» **PROVIDED PASSAGE**
Municipal independence
was retained until 1966 when in a general re-organization of local
government in South Staffordshire. Bilston was amalgamated with
Wolverhampton. In the early 20th century there were still a few
farms between Willenhall and Bilston. The road was bounded on each
side by fields and there was an occasional house to be seen. During
the 20th century the two towns almost merged into each other.
Bilston became increasingly industrialized and the brochure for the
1933 Charter Ceremony mentions the manufacture of pig-iron , steel
bars and strip, galvanised sheets, steel stampings and pressings.
Boilers, castings, bolts and nuts, tubes, aircraft components
and hollow-ware amongst what it boasts are the hundred trades of
Bilston. Most of these however were heavy industries all
inter-connected and the town has suffered badly in periods of
recession, first in the 1930s when it was included in Fenner
Brockways book Hungary England and then again in more recent years.
The revival of heavy industry in the war and post-war years did no
last and establishment of newer industries has been largely
insufficient to take up Bilston's surplus labour. The closure of he
steelworks in 1979 was symbolic of the fortunes of the town as a
whole.
In spite of decline, Bilston today is much better materially for the vast majority of people than at anytime in the past. Pictures taken as recently as the 1950's show appalling housing conditions coexisting with a period of industrial prosperity, and is true to say that the 'Good ole days' were by no means as good for everybody. However; through all these changes Bilston has retained it's individuality and something of its small-town character.
All around there are physical reminders of the best as well as the worst of all the phases it has passed through. The oldest building in the town is the Greyhound and Punchbowl Inn, a fine survival of the fifteenth century, but a great deal of Bilston's eighteenth-century houses have escaped the developer and their elegant proportions still grace all the main streets, although many are hidden on the ground floor by modern shop-fronts.
The nineteenth century also added some fine public buildings to the town-scape. The Town Hall, St Leonard's and St Mary's Churches, as well as St Leonard's Vicarage and many other private houses in the new streets radiating out from the town centre, all date from this period, as did the considerable number of nonconformist chapels, now mostly demolished.
The twentieth century's most significant contribution has probably been the construction of large estates of new houses to ease the over crowding which still existed in the town centre. Bilston indeed was at the forefront of planning in the 1930's when it employed Charles Reilly to implement his 'Village Green' ideas, in the building of Stowlawn estate in particular.

» **DATA EXTRACT**
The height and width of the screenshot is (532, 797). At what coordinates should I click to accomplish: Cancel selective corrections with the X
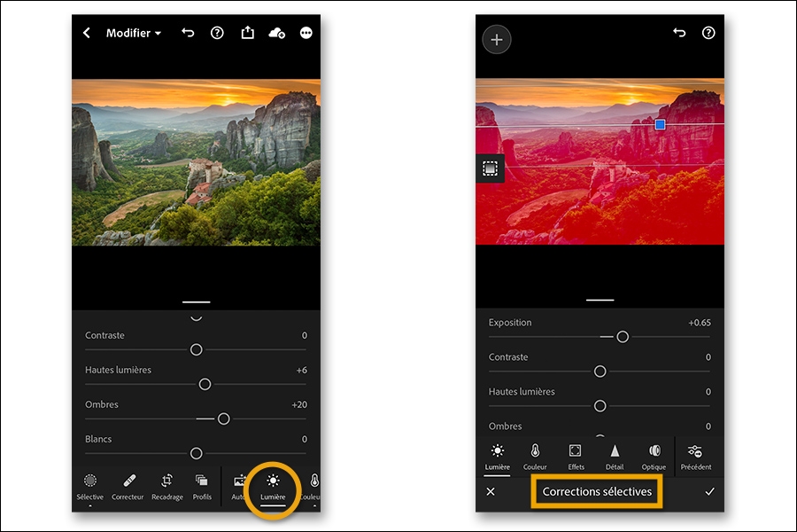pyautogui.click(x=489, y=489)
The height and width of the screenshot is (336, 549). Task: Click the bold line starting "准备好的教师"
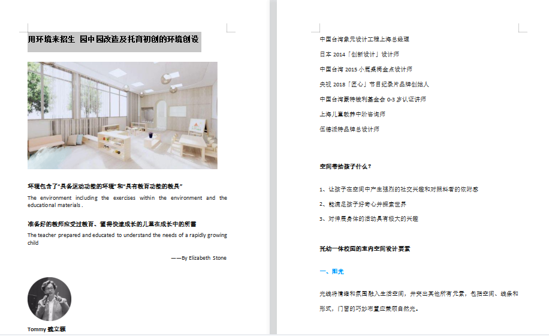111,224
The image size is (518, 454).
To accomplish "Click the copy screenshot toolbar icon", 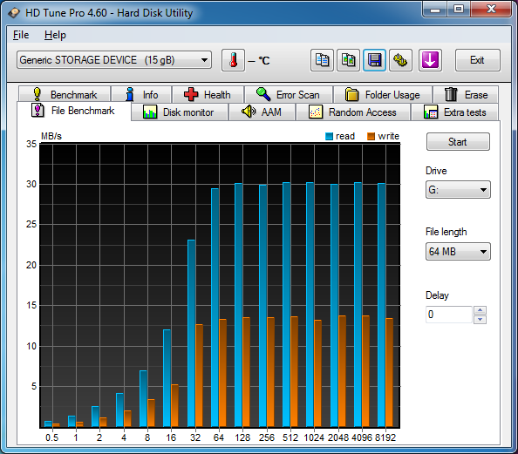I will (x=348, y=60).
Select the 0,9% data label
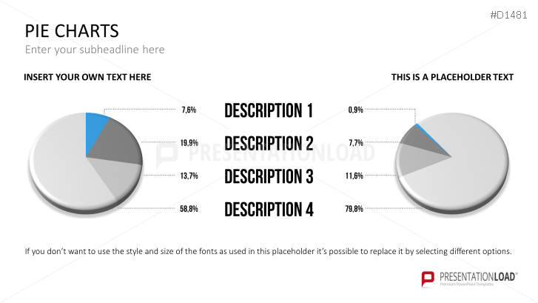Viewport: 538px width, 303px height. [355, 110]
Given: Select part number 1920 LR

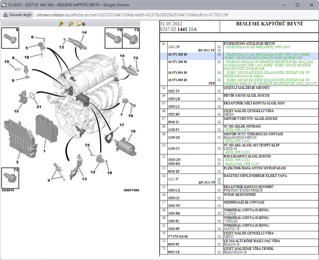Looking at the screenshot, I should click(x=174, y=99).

» **YOUR INSTRUCTIONS**
Please reproduce, word for word, the portion of the Bilston passage that opens with "The nineteenth century" and closes with "now mostly demolished.".

» **ANSWER TO THIS TASK**
The nineteenth century also added some fine public buildings to the town-scape. The Town Hall, St Leonard's and St Mary's Churches, as well as St Leonard's Vicarage and many other private houses in the new streets radiating out from the town centre, all date from this period, as did the considerable number of nonconformist chapels, now mostly demolished.